Computex 2016 - Intel exec Navin Shenoy confirmed that Intel's 14nm 7th-gen Kaby Lake Core CPU will enter production later this quarter, with an eventual release in 2016.

"I'm excited to tell you that two new products will be coming from Intel later this year: Apollo Lake for the value and entry-level PC, 2-in-1 and tablet, and the 7th Generation Core, formally codenamed Kaby Lake, will be coming later this year. We have over 400 designs coming to market on the Seventh Gen Core, and you can expect lots of innovations from our OEM partners bringing this product to market," said Intel's General Manager of Intel's Client Computing Group Navin Shenoy said during Intel's Computex 2016 keynote.

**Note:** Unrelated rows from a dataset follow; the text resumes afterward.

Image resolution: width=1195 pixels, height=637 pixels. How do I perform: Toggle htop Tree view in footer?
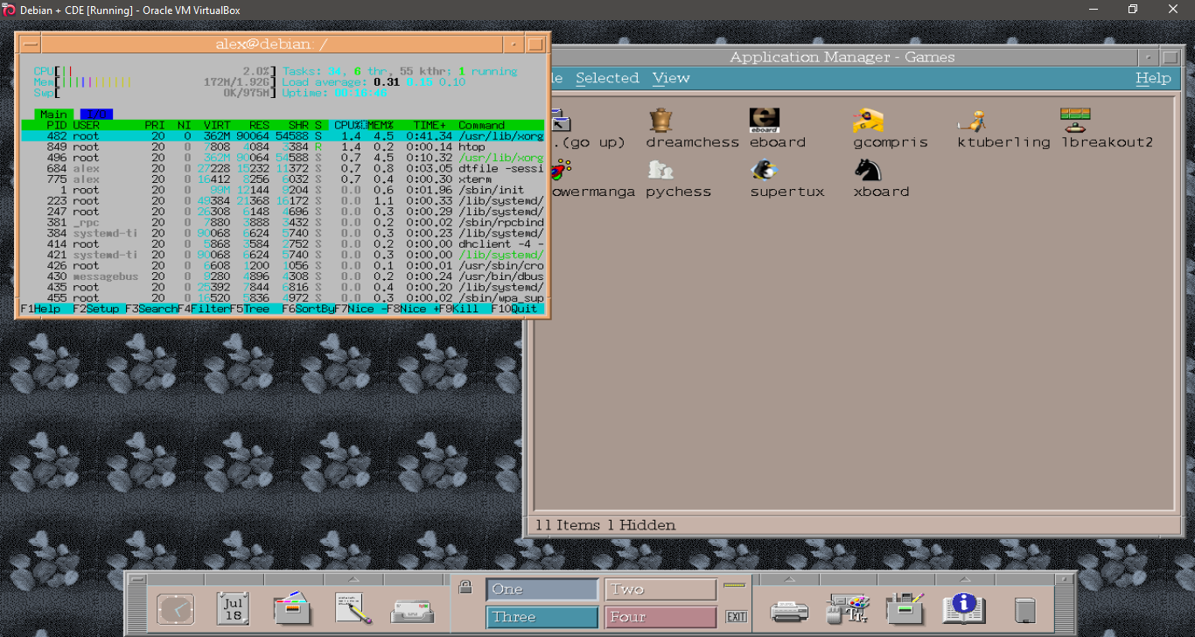pos(256,309)
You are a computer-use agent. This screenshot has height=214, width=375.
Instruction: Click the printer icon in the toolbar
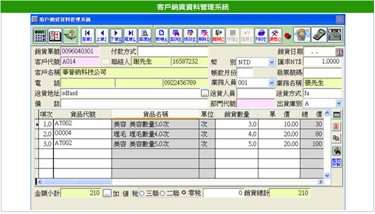point(262,35)
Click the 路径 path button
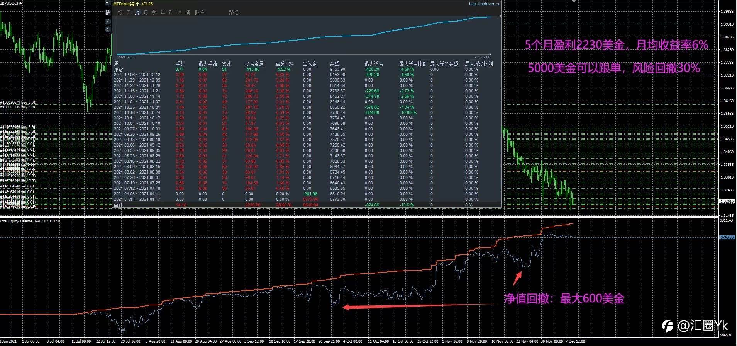Viewport: 737px width, 346px height. point(234,12)
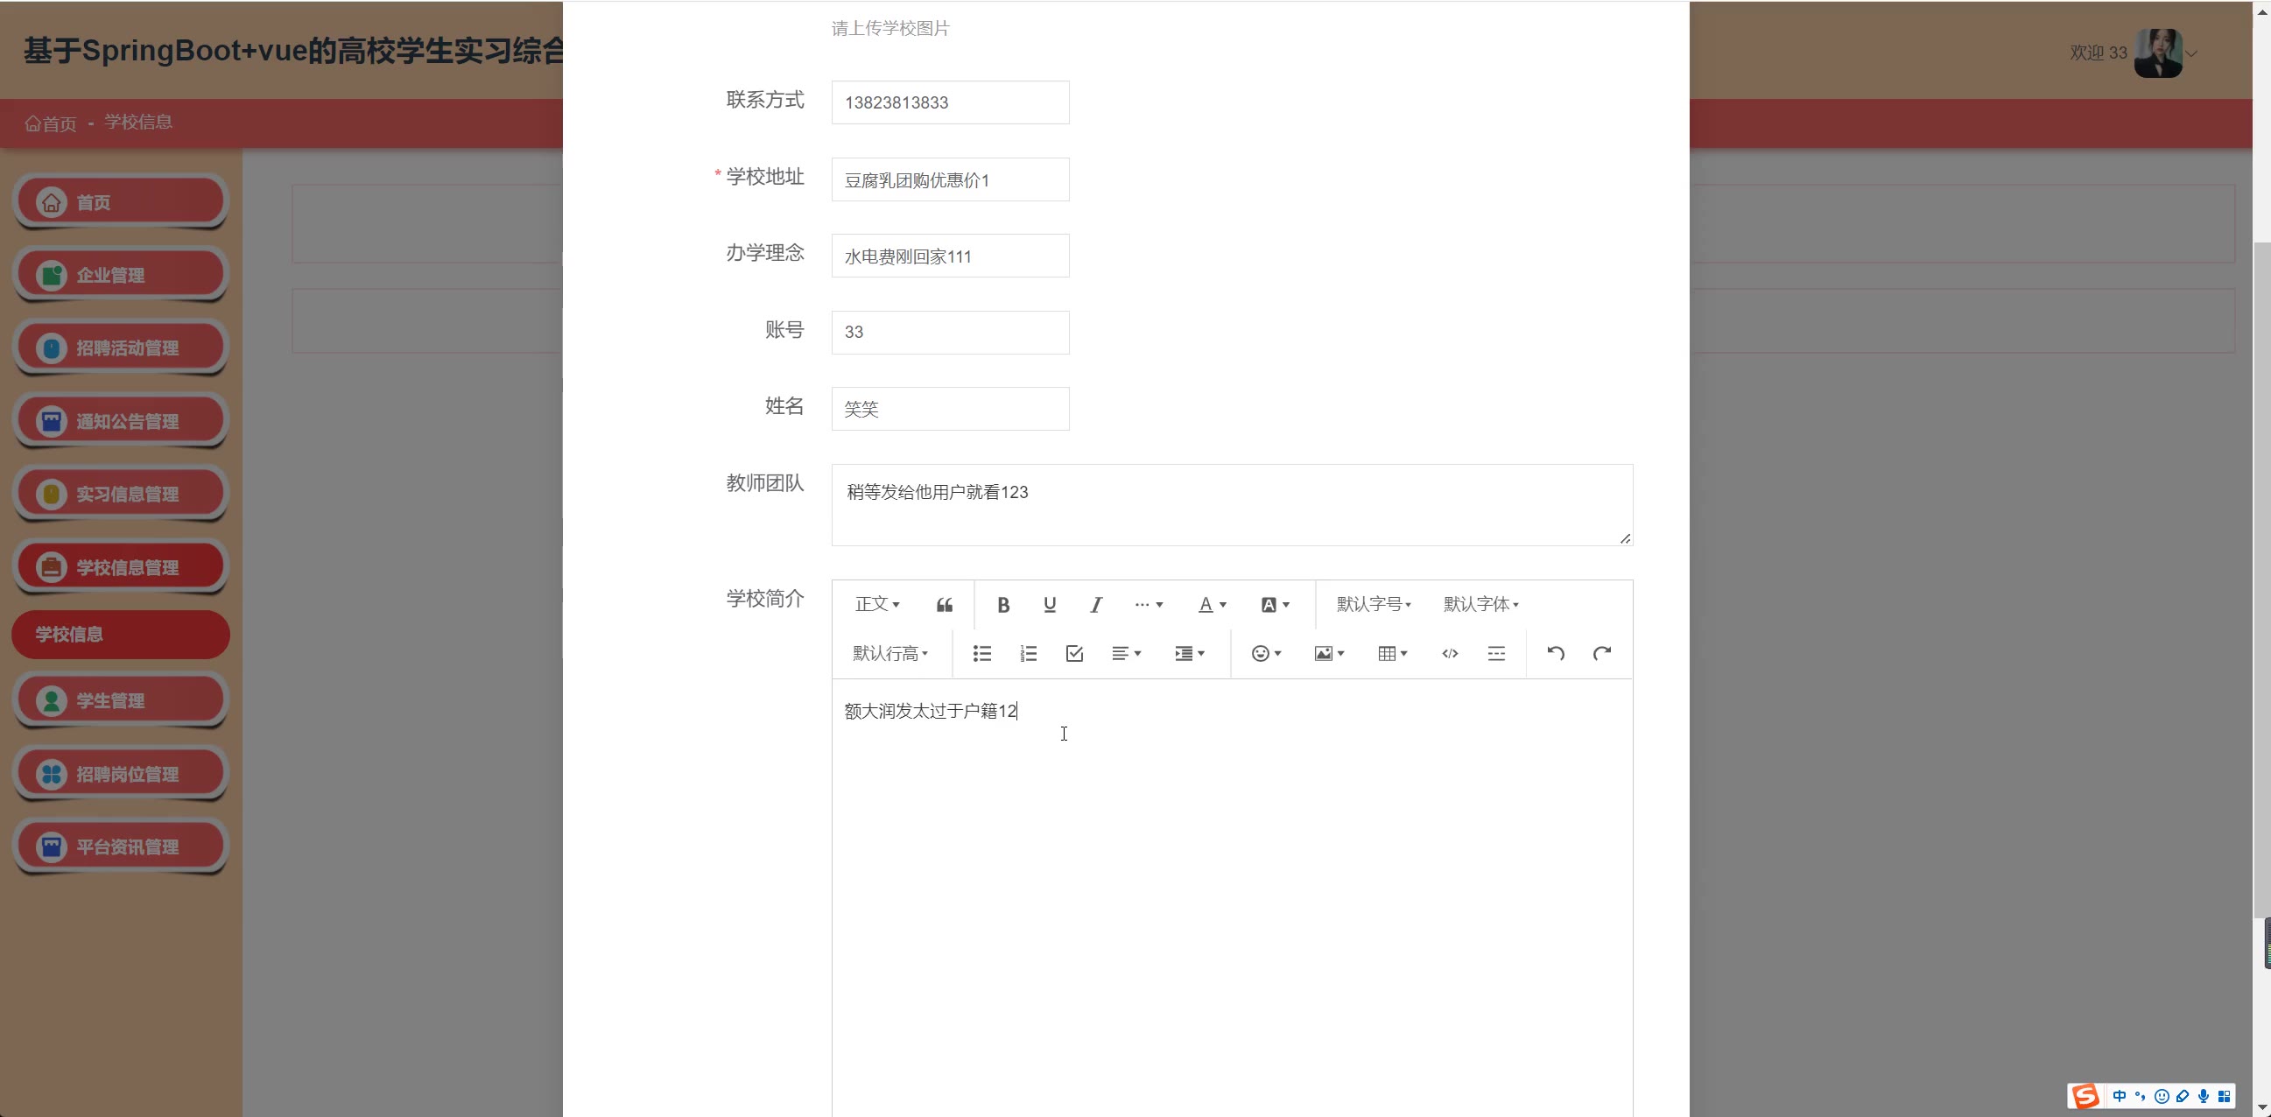Open the 正文 heading style dropdown

pos(876,605)
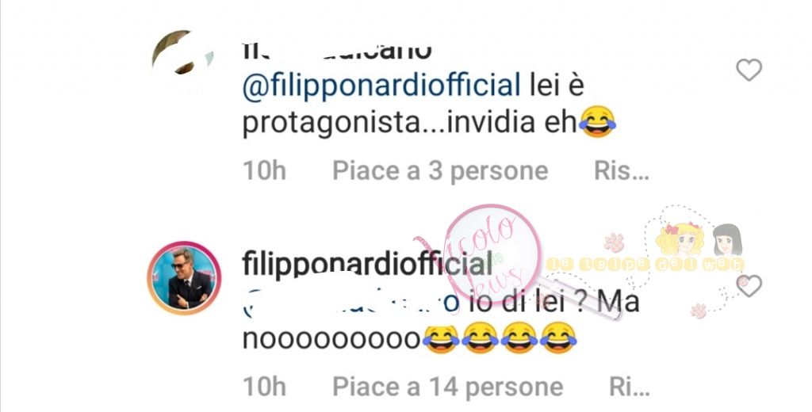Click the first commenter's obscured username
This screenshot has height=412, width=812.
(336, 51)
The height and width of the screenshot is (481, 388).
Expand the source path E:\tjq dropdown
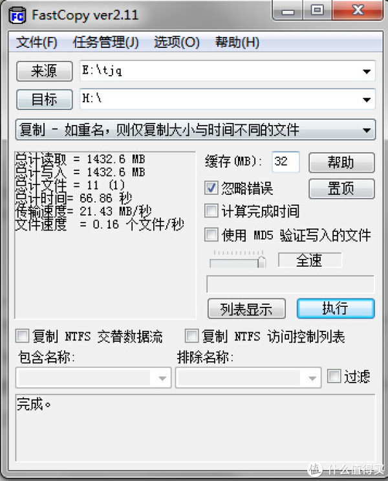367,71
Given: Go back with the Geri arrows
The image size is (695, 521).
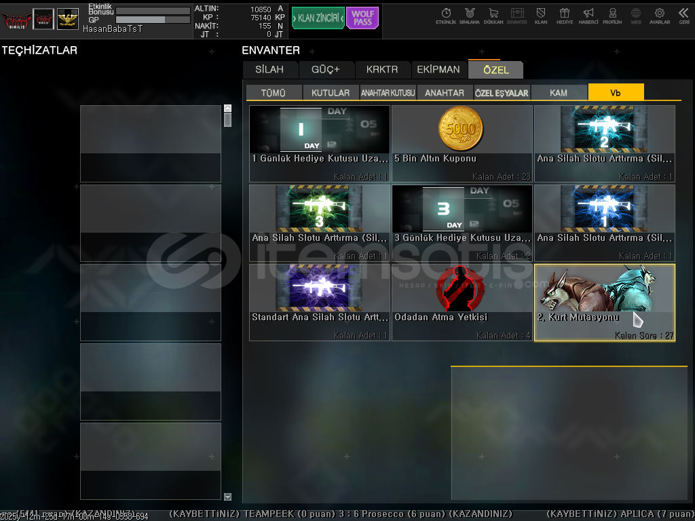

With the seventh-generation Kaby Lake chip series, Intel has broken its tick-tock cadence for the first time in the last decade, opting instead for the new "process, architecture, optimization" model. Kaby Lake--and the new low-power, entry-level Apollo Lake--will use the same 14nm process node as Skylake and Broadwell-E, but will feature significant microarchitecture tweaks and optimizations. Intel also announced Kaby Lake will natively support USB 3.1 and Thunderbolt 3, with higher-end chips maxing out at 95W TDP.

At Computex 2016, TweakTown spotted a tease for Intel's new 200-series chipset via MSI's Z2T0 Anniversary (typo for Z270?) motherboard. The board is speculated to feature a LGA1151 socket based on Intel's new Kaby Lake processor, and the Z2T0 Anniversary is set to launch in November, likely coinciding with Kaby Lake's release.